(457a) High Throughput Testing of Catalysts with Different Time Scales of Deactivation for Methanol-to-Hydrocarbons (MTH)

The MTH reaction has been thoroughly investigated
with current state-of-the-art catalysts based on ZSM-5 (slow deactivation) and SAPO-34
(fast deactivation) and represents a challenging application for parallel
testing of catalysts.^1,2 This challenge was met by appropriate test
protocols for both types of catalysts and an advanced analytical setup to
detect complex multi-component products in connection with a fully automated
data evaluation.

For fast deactivating catalysts such as SAPO-34,
a low severity protocol (low MeOH partial pressure, low WHSV) was developed
which allows for the formation of all secondary and tertiary stable products at
full conversion. Subsequent band aging until MeOH and DME breakthrough delivers
additional information on the behavior of catalysts at partial conversion under
kinetic control. Slow deactivation of ZSM-5 materials on the other hand
requires much higher severity (high MeOH partial pressure, high WHSV) to
observe partial conversion in a reasonable time on stream (TOS).

The common variable to compare activity,
selectivity and deactivation of both protocols is cumulative MeOH converted on
zeolite and the activity, selectivity and deactivation can be differentiated as a
function of cumulative MeOH converted on zeolite and reaction parameters
(temperature, WHSV, MeOH partial pressure). This is demonstrated in Figure 1, in which the effect of using TOS or cumulative MeOH
converted on zeolite as an x-axis is shown for the deactivation curves and
olefin yields of various zeolites and mesoporous materials (grey data points)
in the MTH reaction in comparison with state-of-the-art
catalysts SAPO-34 and ZSM-5.

Figure
1. Breakthrough curves for MTH conversion versus TOS
(top) and versus cumulated carbon on zeolite (middle). The olefin yields
versus cumulated carbon on zeolite are shown in the bottom chart. The
reference catalysts SAPO-34 (green circles) and ZSM-5 (orange squares under low
severity conditions / red diamonds under high severity conditions). Transparent
data points demonstrate how different catalysts can be differentiated by high
throughput catalyst testing.

Figure
2. Product yields in carbon percent for SAPO-34 (left) and
ZSM-5 (right) for low nad high severity conditions, respectively. From top to
bottom, the product yield is shown for different TOS events such as the initial
activity at startup (top), the maximum olefin yield (middle) shortly before
breakthrough of MEOH and after breakthrough (bottom)

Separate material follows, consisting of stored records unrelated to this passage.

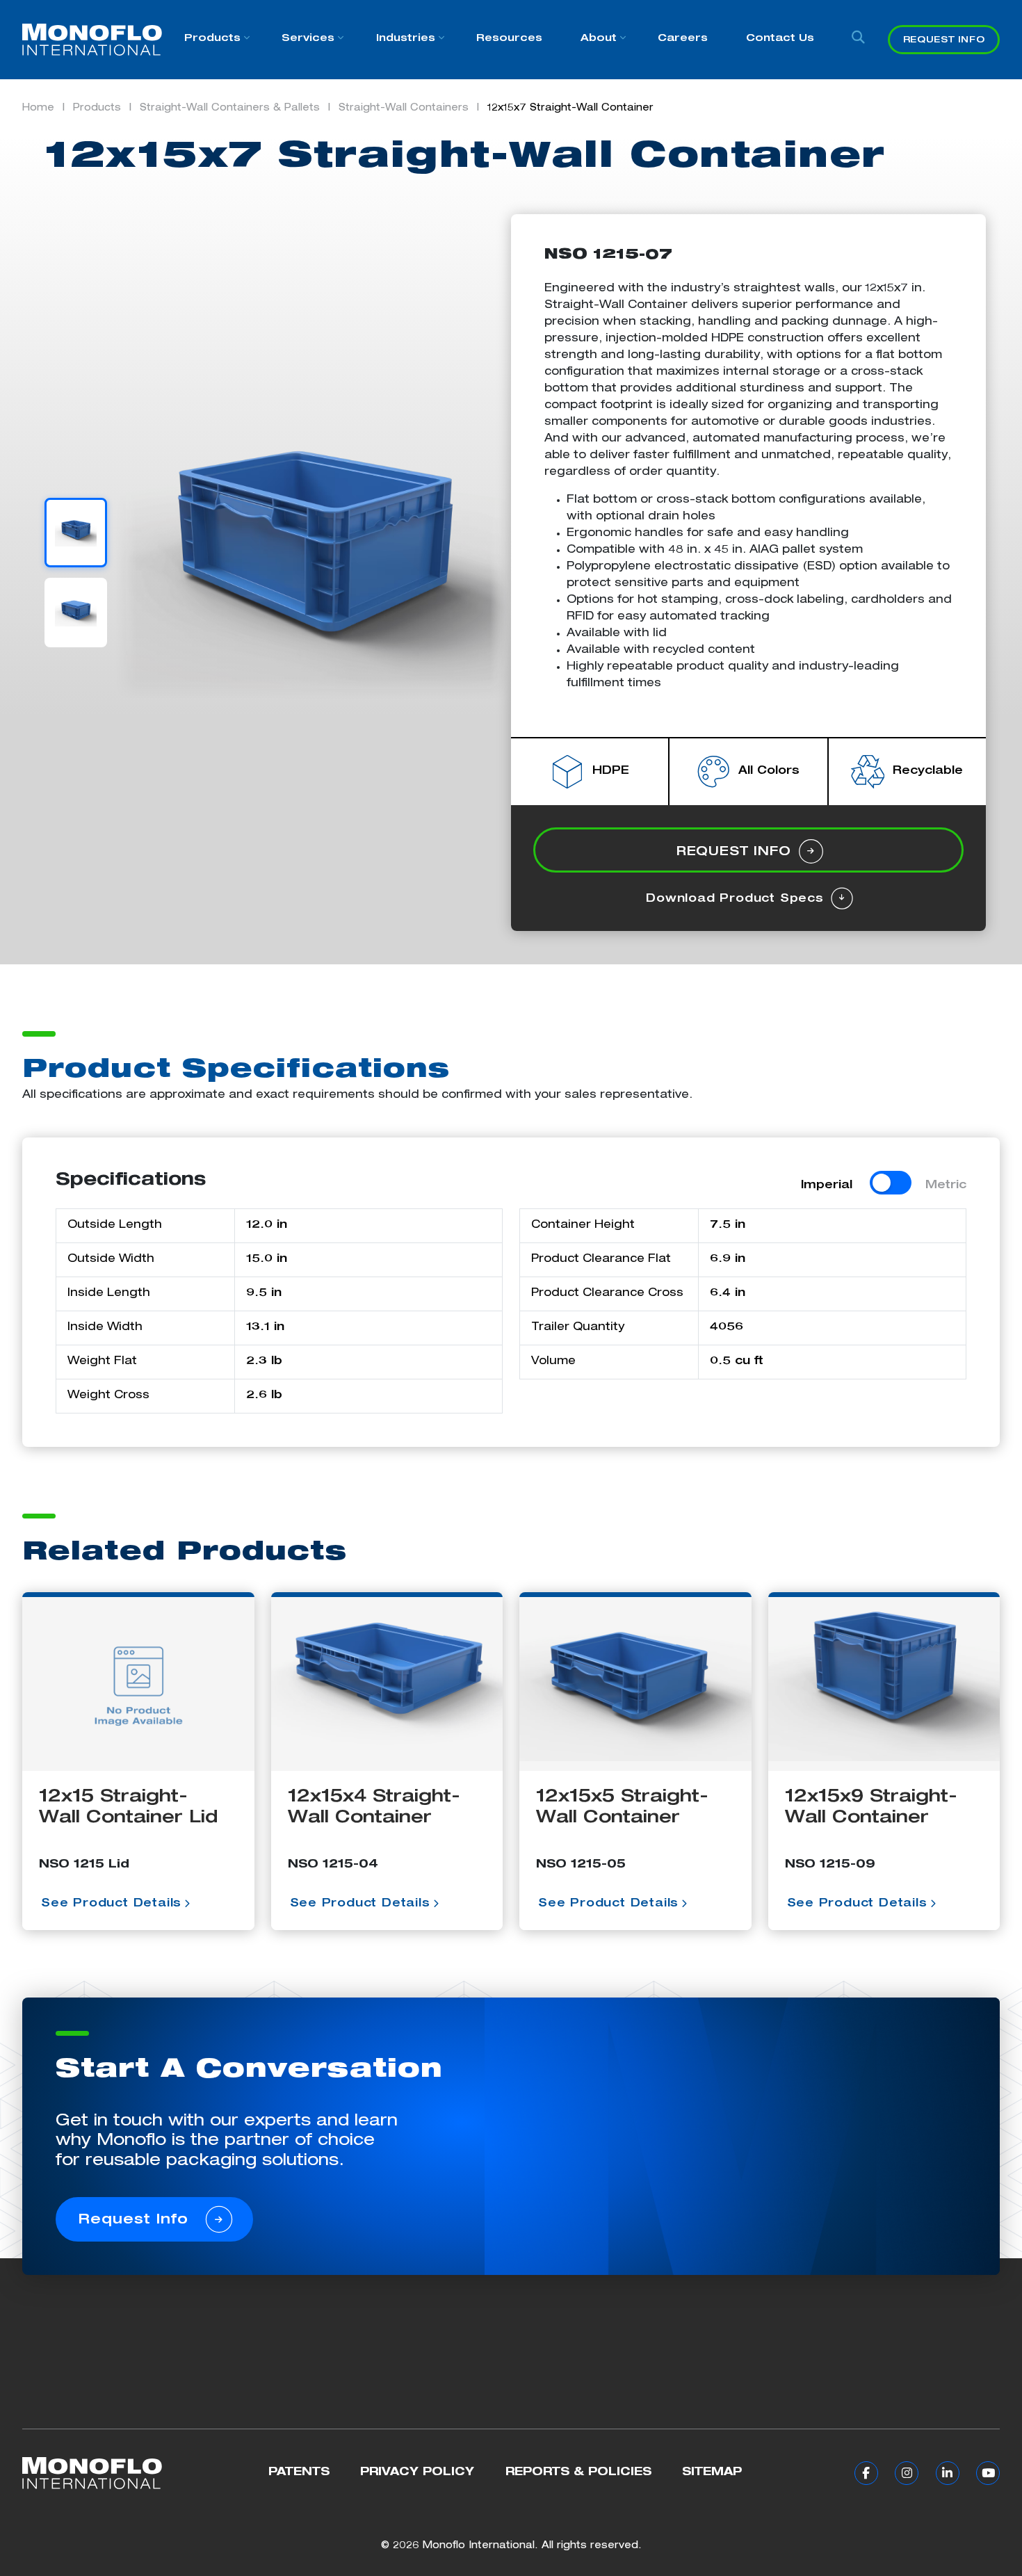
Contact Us (780, 39)
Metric (945, 1186)
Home (38, 108)
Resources (509, 39)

While the MeOH breakthrough under low severity conditions
occurs at 13 h TOS for SAPO-34, partial conversion for ZSM-5 is not observed up
to 1900 h TOS. Utilizing high severity conditions, the breakthrough of ZSM-5
can be shifted to 75 h TOS.  In the middle and lower part of Figure 1 the conversion
and olefin yields are plotted versus cumulated carbon on zeolite, which
can be obtained by multiplication of TOS and WHSV. It can be seen that the olefin
yield under high severity conditions is in line with the low severity protocol with
the advantage of reducing the screening time from > 1900 h TOS to 75 h TOS.
Maximum olefin yield is obtained shortly before breakthrough of MeOH for both
ZSM-5 and SAPO-34. Each data point contains detailed information on PIANO
distribution based on product yields of 95 components. In Figure 2, these
product yields are shown for selected TOS events SAPO-34 under low and ZSM-5
under high severity conditions.

It can be concluded that catalysts for fast deactivating
systems such as MTH can be successfully tested in parallel fixed-bed reactors
and it will be shown that catalysts can be precisely characterized and
differentiated by activity, selectivity and deactivation.

References

1.        
C. D.
Chang, Catal. Rev.-Sci. Eng. 25 (1983) 1.

2.        
U.
Olsbye, , S. Svelle, M. Bjørgen, P. Beato, T. V. W. Janssens, F. Joensen, S.
Bordiga, K. P. Lillerud, Angew. Chem. Int. Ed. 51 (2012) 5810.